■ TASK OBJECTIVE
To complete the exercise, repeat every record exactly as it stands.

■ DATA FOR REVIEW
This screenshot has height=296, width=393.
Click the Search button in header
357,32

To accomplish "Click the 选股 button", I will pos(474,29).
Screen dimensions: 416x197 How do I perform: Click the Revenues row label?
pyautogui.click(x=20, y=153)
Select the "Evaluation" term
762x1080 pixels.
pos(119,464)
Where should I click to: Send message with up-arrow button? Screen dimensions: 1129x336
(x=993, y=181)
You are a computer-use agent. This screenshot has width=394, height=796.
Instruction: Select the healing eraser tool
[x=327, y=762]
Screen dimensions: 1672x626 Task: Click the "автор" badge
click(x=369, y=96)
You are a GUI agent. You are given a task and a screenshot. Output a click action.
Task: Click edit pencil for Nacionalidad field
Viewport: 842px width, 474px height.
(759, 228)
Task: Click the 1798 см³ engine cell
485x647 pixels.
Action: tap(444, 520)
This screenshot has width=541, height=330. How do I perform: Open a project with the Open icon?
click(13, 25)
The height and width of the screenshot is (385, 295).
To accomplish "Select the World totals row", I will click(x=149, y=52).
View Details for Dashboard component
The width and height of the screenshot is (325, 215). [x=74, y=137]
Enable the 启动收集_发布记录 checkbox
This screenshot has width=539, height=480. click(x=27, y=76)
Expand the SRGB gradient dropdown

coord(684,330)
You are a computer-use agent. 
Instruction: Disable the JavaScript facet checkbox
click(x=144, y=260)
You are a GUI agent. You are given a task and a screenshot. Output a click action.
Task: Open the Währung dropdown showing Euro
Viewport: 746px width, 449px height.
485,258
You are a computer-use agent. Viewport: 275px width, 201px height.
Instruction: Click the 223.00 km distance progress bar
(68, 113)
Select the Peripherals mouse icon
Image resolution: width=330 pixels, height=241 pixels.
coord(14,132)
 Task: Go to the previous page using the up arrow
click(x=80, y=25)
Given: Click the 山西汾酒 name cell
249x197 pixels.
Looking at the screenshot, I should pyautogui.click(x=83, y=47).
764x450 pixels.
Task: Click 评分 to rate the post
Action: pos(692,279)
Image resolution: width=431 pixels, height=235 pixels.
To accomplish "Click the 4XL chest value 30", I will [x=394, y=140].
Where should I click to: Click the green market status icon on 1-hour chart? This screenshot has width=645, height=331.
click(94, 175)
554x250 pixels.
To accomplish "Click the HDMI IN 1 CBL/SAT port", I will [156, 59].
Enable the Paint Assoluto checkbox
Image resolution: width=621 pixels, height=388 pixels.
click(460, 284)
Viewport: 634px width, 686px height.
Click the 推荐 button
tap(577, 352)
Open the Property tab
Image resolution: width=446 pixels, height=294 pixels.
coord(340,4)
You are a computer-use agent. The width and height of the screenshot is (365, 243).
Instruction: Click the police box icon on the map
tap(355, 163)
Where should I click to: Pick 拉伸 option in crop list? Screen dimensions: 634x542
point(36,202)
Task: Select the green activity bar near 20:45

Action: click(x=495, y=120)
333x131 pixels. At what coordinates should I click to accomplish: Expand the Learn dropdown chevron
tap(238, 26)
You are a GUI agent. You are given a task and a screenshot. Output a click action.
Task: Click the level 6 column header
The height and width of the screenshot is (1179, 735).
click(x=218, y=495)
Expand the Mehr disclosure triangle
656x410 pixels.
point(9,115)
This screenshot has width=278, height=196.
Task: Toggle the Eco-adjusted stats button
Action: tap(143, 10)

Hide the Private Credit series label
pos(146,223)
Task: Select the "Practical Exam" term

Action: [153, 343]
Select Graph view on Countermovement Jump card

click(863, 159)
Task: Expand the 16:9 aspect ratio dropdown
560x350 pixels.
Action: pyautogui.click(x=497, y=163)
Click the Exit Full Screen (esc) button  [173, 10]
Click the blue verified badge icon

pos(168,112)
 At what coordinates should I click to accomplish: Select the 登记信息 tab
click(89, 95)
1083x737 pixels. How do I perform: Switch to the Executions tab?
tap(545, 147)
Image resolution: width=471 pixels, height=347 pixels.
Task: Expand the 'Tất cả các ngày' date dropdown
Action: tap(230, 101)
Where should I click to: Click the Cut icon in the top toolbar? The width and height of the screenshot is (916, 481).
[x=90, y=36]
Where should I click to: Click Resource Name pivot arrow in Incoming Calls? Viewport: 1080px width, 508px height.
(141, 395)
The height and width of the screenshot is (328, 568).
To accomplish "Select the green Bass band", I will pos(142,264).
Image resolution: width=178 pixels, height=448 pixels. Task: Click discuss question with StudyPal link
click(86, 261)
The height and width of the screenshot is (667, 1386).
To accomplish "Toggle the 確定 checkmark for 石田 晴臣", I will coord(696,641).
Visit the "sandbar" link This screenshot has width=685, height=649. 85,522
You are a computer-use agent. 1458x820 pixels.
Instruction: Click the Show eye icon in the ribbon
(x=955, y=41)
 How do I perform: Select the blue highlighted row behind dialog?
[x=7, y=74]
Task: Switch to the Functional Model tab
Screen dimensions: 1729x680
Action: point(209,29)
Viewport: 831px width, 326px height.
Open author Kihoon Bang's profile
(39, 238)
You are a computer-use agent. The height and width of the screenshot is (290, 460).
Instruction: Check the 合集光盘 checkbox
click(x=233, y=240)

■ ANSWER FOR THIS EXERCISE
This screenshot has height=296, width=393.
Click the Search button in header
357,32

To accomplish "Click the 选股 button", I will pos(474,29).
Screen dimensions: 416x197 How do I perform: Click the Revenues row label?
pyautogui.click(x=20, y=153)
Select the "Evaluation" term
762x1080 pixels.
pos(119,464)
Where should I click to: Send message with up-arrow button? Screen dimensions: 1129x336
(x=993, y=181)
You are a computer-use agent. This screenshot has width=394, height=796.
Instruction: Select the healing eraser tool
[x=327, y=762]
Screen dimensions: 1672x626 Task: Click the "автор" badge
click(x=369, y=96)
You are a GUI agent. You are given a task and a screenshot. Output a click action.
Task: Click edit pencil for Nacionalidad field
Viewport: 842px width, 474px height.
(759, 228)
Task: Click the 1798 см³ engine cell
485x647 pixels.
Action: tap(444, 520)
This screenshot has width=541, height=330. How do I perform: Open a project with the Open icon?
click(13, 25)
The height and width of the screenshot is (385, 295).
To accomplish "Select the World totals row", I will click(x=149, y=52).
View Details for Dashboard component
The width and height of the screenshot is (325, 215). [x=74, y=137]
Enable the 启动收集_发布记录 checkbox
This screenshot has width=539, height=480. click(x=27, y=76)
Expand the SRGB gradient dropdown

coord(684,330)
You are a computer-use agent. 
Instruction: Disable the JavaScript facet checkbox
click(x=144, y=260)
You are a GUI agent. You are given a task and a screenshot. Output a click action.
Task: Open the Währung dropdown showing Euro
Viewport: 746px width, 449px height.
485,258
You are a computer-use agent. Viewport: 275px width, 201px height.
Instruction: Click the 223.00 km distance progress bar
(68, 113)
Select the Peripherals mouse icon
Image resolution: width=330 pixels, height=241 pixels.
coord(14,132)
 Task: Go to the previous page using the up arrow
click(x=80, y=25)
Given: Click the 山西汾酒 name cell
249x197 pixels.
Looking at the screenshot, I should pyautogui.click(x=83, y=47).
764x450 pixels.
Task: Click 评分 to rate the post
Action: pos(692,279)
Image resolution: width=431 pixels, height=235 pixels.
To accomplish "Click the 4XL chest value 30", I will [x=394, y=140].
Where should I click to: Click the green market status icon on 1-hour chart? This screenshot has width=645, height=331.
click(94, 175)
554x250 pixels.
To accomplish "Click the HDMI IN 1 CBL/SAT port", I will [156, 59].
Enable the Paint Assoluto checkbox
Image resolution: width=621 pixels, height=388 pixels.
click(460, 284)
Viewport: 634px width, 686px height.
Click the 推荐 button
tap(577, 352)
Open the Property tab
Image resolution: width=446 pixels, height=294 pixels.
coord(340,4)
You are a computer-use agent. The width and height of the screenshot is (365, 243).
Instruction: Click the police box icon on the map
tap(355, 163)
Where should I click to: Pick 拉伸 option in crop list? Screen dimensions: 634x542
point(36,202)
Task: Select the green activity bar near 20:45

Action: click(x=495, y=120)
333x131 pixels. At what coordinates should I click to accomplish: Expand the Learn dropdown chevron
tap(238, 26)
You are a GUI agent. You are given a task and a screenshot. Output a click action.
Task: Click the level 6 column header
The height and width of the screenshot is (1179, 735).
click(x=218, y=495)
Expand the Mehr disclosure triangle
656x410 pixels.
point(9,115)
This screenshot has width=278, height=196.
Task: Toggle the Eco-adjusted stats button
Action: tap(143, 10)

Hide the Private Credit series label
pos(146,223)
Task: Select the "Practical Exam" term

Action: [153, 343]
Select Graph view on Countermovement Jump card

click(863, 159)
Task: Expand the 16:9 aspect ratio dropdown
560x350 pixels.
Action: pyautogui.click(x=497, y=163)
Click the Exit Full Screen (esc) button  [173, 10]
Click the blue verified badge icon

pos(168,112)
 At what coordinates should I click to accomplish: Select the 登记信息 tab
click(89, 95)
1083x737 pixels. How do I perform: Switch to the Executions tab?
tap(545, 147)
Image resolution: width=471 pixels, height=347 pixels.
Task: Expand the 'Tất cả các ngày' date dropdown
Action: tap(230, 101)
Where should I click to: Click the Cut icon in the top toolbar? The width and height of the screenshot is (916, 481).
[x=90, y=36]
Where should I click to: Click Resource Name pivot arrow in Incoming Calls? Viewport: 1080px width, 508px height.
(141, 395)
The height and width of the screenshot is (328, 568).
To accomplish "Select the green Bass band", I will pos(142,264).
Image resolution: width=178 pixels, height=448 pixels. Task: Click discuss question with StudyPal link
click(86, 261)
The height and width of the screenshot is (667, 1386).
To accomplish "Toggle the 確定 checkmark for 石田 晴臣", I will coord(696,641).
Visit the "sandbar" link This screenshot has width=685, height=649. 85,522
You are a computer-use agent. 1458x820 pixels.
Instruction: Click the Show eye icon in the ribbon
(x=955, y=41)
 How do I perform: Select the blue highlighted row behind dialog?
[x=7, y=74]
Task: Switch to the Functional Model tab
Screen dimensions: 1729x680
Action: point(209,29)
Viewport: 831px width, 326px height.
Open author Kihoon Bang's profile
(39, 238)
You are a computer-use agent. The height and width of the screenshot is (290, 460).
Instruction: Check the 合集光盘 checkbox
click(x=233, y=240)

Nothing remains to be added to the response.